◆ Given passage
━━━━━━━━━━━━━━━━
Spot the Big 7 at Addo Elephant National Park
With less than an hour away from Port Elizabeth, I’m leaving no stone unturned if I don’t at least get to visit one of the most popular National Parks in South Africa; Addo Elephant National Park.
Having spent a few hours in the main town of Port Elizabeth; a first glimpse of a city I’ve never been in before, I knew that high of my wish list was to explore the wildlife sanctuary despite my fear of wild animals.
The long tarmac road seemed like a never ending ride; driving between hectares of bush land which carried on for miles on end. We hadn’t seen a soul until the halfway mark; reminding us that we definitely on the right path.
We had a few doubts.
However, along the way we found a dead springbok aside the road. Someone must of hit the poor animal and left it to die. I cried and moved my head away from the scene in respect. I couldn’t bear the sight any longer and asked Courtney to drive on; with silence remaining till the our destination.
We decided to visit the Park the following morning once we settled in at our accommodation in Kirkwood; 20 minutes away from the sanctuary.
We woke up bright and early, eager to get ourselves on our first ever safari. As a South African, I had never been on one so it was only right that I took the opportunity to partake in it. While the hot sun baking outside, we made the drive to the most anticipated adventure. Animals.
━━━━━━━━━━━━━━━━
◆ Supplied information
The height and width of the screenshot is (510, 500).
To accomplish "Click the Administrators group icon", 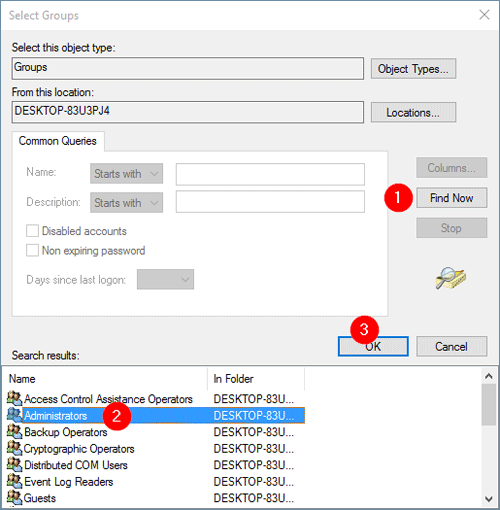I will 14,415.
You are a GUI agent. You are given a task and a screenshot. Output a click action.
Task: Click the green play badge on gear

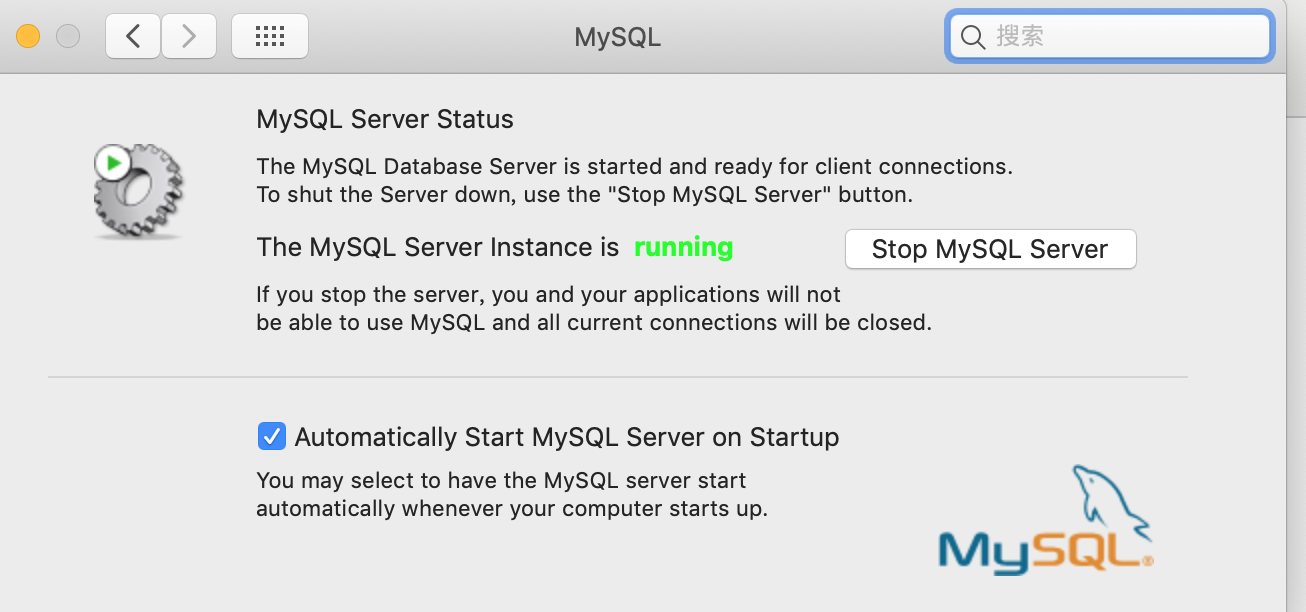pyautogui.click(x=113, y=162)
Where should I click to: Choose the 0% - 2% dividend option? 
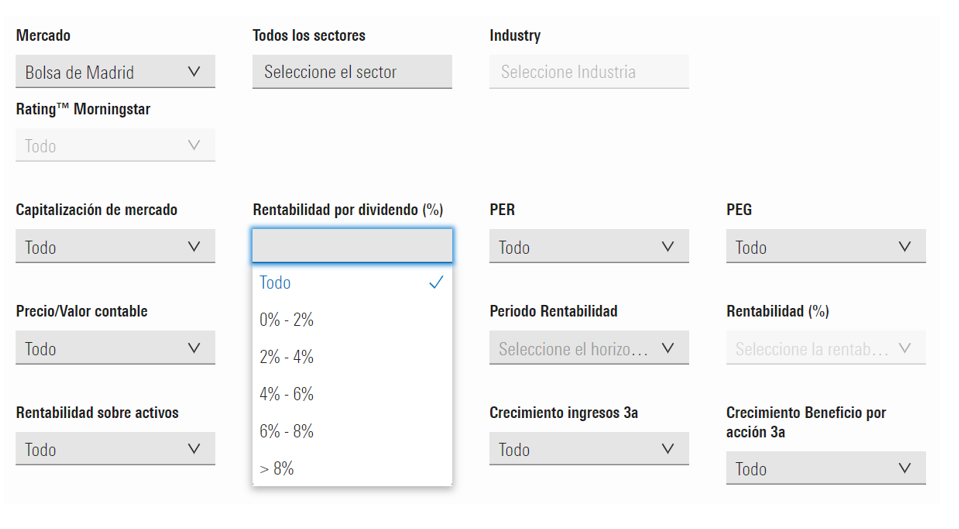tap(287, 320)
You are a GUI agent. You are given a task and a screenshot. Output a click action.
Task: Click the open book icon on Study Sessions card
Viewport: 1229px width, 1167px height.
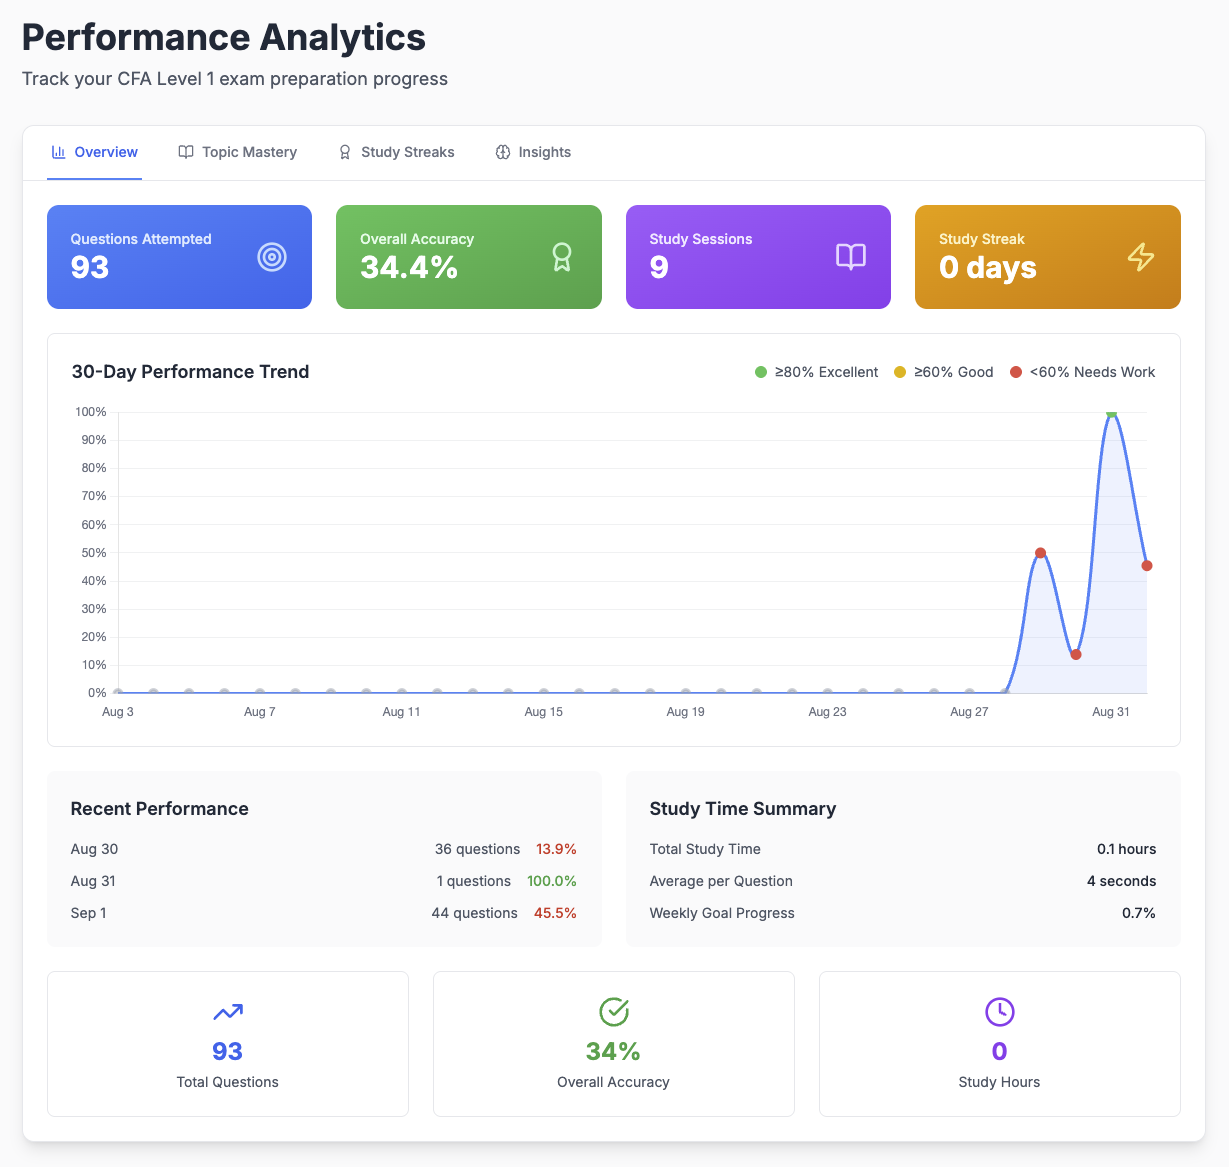(850, 256)
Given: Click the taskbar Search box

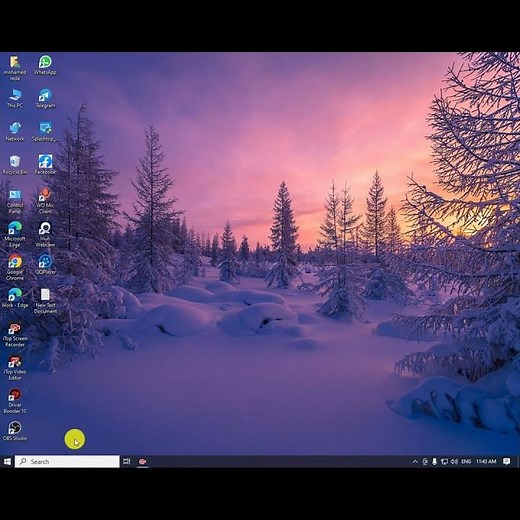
━━━━━━━━━━━━━━━━
◆ Stated exercise A
In the Addo travel account, where did the travelers settle in before visiting the park?
◆ Stated exercise B
Repeat the part of the Addo travel account that opens with the words containing "Having spent a" and closes with "the right path.", swapping "tarmac" for "gravel".

◆ Complete response A
They settled in at their accommodation in Kirkwood, 20 minutes away from the sanctuary.

◆ Complete response B
Having spent a few hours in the main town of Port Elizabeth; a first glimpse of a city I’ve never been in before, I knew that high of my wish list was to explore the wildlife sanctuary despite my fear of wild animals.
The long gravel road seemed like a never ending ride; driving between hectares of bush land which carried on for miles on end. We hadn’t seen a soul until the halfway mark; reminding us that we definitely on the right path.